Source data
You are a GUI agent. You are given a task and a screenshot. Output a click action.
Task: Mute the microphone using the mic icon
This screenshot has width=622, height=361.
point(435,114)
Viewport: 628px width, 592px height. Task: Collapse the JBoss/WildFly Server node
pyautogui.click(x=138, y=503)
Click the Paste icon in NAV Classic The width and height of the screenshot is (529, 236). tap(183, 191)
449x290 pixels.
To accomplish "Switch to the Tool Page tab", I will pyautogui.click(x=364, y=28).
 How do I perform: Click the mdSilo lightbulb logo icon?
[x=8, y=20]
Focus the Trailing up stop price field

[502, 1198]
==
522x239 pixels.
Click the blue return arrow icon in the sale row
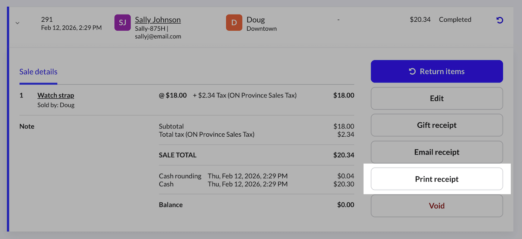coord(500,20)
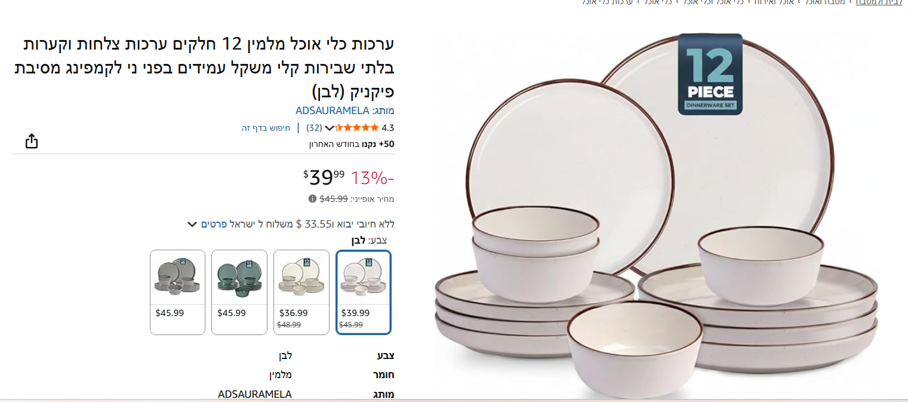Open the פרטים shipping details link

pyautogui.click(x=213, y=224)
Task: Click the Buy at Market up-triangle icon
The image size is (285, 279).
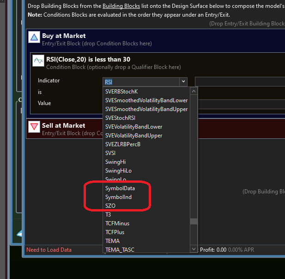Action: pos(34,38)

## Task requirements
Your answer should be the lines above from the one containing "You are a GUI" through the one containing "Click the Paste", copied exactly and with both ends kept.

## Your solution
You are a GUI agent. You are given a task and a screenshot. Output a click action.
Task: Mute the microphone using the mic icon
This screenshot has width=622, height=361.
point(435,114)
Viewport: 628px width, 592px height. Task: Collapse the JBoss/WildFly Server node
pyautogui.click(x=138, y=503)
Click the Paste icon in NAV Classic The width and height of the screenshot is (529, 236). tap(183, 191)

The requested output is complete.